Task goal
Review the listing and copy each line that holds the word "with".
-------- Material provided
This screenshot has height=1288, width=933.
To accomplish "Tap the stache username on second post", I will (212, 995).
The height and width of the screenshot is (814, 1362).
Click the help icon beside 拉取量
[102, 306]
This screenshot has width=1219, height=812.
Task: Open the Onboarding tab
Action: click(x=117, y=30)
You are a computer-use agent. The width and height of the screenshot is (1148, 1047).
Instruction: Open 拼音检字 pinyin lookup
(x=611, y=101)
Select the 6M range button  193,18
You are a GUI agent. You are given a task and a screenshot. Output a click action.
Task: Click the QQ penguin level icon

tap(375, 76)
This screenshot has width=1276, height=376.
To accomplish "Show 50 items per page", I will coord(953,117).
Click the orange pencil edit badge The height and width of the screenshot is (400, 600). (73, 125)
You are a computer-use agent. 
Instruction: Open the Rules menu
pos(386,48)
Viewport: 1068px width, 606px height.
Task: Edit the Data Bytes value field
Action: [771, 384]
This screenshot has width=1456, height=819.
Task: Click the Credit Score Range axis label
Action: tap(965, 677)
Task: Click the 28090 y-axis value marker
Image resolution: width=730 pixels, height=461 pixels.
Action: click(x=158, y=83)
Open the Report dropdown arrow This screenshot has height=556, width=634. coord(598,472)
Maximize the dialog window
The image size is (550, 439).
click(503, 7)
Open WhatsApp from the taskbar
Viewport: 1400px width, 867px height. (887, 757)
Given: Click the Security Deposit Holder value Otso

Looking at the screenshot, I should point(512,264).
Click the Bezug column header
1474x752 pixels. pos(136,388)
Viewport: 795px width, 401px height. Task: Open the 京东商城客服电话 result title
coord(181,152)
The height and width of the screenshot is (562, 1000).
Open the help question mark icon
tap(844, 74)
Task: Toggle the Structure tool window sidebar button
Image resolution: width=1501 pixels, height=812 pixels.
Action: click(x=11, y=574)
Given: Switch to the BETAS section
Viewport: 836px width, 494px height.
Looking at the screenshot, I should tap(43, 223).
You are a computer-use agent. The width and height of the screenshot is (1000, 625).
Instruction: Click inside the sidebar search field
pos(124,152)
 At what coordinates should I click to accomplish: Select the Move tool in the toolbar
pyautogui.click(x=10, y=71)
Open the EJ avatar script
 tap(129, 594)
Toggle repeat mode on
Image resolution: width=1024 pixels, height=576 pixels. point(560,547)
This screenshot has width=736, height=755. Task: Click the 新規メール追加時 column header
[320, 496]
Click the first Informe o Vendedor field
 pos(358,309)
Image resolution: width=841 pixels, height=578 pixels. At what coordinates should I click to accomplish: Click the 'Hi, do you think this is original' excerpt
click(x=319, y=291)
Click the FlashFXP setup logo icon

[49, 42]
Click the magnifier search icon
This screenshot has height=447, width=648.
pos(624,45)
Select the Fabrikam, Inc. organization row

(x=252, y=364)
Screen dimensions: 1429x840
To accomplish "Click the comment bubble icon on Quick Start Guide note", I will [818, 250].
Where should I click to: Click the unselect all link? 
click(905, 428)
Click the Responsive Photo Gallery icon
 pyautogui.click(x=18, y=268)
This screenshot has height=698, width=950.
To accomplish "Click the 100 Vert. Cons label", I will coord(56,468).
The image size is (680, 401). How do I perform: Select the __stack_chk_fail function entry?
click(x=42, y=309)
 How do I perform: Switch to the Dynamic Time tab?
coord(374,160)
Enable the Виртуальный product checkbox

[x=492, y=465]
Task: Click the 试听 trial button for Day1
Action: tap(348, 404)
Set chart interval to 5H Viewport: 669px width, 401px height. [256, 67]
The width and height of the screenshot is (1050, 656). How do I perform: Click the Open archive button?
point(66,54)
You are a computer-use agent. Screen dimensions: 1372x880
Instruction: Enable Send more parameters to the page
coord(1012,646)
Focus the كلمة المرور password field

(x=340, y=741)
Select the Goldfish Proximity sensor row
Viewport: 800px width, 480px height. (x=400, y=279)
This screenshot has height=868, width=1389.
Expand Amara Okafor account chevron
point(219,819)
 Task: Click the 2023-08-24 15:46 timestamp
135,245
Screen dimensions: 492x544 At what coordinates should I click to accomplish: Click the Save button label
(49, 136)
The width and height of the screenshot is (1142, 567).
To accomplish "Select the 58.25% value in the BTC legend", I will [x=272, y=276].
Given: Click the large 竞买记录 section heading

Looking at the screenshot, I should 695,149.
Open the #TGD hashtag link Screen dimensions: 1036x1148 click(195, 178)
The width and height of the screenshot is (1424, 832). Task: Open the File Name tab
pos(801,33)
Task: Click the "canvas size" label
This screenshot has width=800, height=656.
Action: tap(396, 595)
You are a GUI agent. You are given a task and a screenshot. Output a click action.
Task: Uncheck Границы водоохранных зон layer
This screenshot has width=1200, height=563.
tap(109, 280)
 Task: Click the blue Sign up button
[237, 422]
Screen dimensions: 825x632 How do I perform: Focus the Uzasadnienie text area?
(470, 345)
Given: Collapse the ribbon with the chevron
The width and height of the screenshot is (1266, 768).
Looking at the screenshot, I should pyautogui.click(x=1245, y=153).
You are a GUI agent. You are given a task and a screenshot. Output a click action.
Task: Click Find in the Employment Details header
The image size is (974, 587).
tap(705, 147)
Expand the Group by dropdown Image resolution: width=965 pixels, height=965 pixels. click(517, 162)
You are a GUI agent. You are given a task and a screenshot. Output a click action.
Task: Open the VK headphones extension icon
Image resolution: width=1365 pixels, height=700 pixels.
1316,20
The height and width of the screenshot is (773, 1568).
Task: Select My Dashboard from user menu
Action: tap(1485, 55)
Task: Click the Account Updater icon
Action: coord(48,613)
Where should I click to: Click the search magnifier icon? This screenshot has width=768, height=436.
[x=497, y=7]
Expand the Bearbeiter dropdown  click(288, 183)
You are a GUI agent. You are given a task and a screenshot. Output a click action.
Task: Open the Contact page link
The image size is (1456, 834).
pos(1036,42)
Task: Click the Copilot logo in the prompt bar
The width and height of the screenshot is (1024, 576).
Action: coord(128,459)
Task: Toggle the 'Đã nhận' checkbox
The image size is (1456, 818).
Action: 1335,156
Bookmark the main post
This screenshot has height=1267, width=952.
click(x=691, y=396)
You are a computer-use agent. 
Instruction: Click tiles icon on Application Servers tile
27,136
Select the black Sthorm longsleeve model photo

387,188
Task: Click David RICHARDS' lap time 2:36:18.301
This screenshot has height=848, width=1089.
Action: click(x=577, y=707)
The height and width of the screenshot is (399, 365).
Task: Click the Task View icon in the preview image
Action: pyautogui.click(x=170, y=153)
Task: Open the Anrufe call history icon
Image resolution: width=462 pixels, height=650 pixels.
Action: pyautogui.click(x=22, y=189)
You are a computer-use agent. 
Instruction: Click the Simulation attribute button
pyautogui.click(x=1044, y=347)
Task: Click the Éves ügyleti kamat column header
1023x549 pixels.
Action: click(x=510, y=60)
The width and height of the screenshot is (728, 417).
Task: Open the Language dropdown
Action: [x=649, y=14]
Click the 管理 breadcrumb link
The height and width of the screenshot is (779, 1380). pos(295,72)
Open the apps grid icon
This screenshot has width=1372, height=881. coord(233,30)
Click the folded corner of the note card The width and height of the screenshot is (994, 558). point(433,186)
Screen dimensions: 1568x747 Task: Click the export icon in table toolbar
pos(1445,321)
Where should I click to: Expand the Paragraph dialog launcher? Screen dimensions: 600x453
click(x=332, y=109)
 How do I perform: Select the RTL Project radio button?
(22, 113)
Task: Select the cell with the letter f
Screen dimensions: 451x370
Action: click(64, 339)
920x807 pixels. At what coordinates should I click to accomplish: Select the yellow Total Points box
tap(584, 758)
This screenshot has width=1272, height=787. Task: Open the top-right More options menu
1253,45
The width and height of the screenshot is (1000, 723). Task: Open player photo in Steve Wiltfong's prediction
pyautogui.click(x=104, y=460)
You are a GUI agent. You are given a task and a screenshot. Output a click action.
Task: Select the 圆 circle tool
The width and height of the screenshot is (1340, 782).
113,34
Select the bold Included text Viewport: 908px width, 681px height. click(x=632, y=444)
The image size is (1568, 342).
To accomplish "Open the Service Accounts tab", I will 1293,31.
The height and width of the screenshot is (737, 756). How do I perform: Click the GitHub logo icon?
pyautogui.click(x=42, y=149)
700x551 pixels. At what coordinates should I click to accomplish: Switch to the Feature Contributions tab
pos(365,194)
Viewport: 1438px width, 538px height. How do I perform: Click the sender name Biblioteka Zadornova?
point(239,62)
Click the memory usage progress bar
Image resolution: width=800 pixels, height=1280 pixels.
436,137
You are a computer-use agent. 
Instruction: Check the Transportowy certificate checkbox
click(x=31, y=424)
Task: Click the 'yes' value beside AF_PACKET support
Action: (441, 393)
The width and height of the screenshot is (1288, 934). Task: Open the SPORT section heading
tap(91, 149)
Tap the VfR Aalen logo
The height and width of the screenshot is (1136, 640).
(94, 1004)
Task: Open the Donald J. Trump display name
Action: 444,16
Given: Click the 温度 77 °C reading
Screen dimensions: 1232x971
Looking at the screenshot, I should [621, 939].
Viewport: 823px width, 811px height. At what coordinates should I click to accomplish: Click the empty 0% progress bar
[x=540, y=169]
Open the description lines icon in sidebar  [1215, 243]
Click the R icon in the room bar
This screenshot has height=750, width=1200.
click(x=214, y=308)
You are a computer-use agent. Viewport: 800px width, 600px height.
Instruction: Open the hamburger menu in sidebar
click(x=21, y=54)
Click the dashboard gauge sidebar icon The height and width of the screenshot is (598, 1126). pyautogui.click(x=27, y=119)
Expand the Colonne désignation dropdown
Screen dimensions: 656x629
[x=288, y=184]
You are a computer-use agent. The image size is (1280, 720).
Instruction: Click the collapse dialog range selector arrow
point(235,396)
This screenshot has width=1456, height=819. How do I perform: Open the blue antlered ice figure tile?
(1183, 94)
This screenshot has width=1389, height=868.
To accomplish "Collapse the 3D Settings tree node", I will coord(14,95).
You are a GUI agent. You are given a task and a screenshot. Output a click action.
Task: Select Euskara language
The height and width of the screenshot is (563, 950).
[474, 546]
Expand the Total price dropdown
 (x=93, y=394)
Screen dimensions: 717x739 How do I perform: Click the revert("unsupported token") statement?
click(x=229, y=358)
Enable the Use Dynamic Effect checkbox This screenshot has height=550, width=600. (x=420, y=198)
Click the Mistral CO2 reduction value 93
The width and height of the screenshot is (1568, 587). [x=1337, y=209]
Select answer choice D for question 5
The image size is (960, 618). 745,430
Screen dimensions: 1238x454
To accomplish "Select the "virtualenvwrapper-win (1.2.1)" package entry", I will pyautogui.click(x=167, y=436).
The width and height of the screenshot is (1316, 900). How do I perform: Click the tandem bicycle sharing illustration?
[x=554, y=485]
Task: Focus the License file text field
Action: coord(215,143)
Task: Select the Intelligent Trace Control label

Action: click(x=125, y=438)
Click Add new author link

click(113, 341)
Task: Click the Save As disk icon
----------------
Result of this task
Given: Collapse the ribbon with the chevron
Task: Select the cell with the letter f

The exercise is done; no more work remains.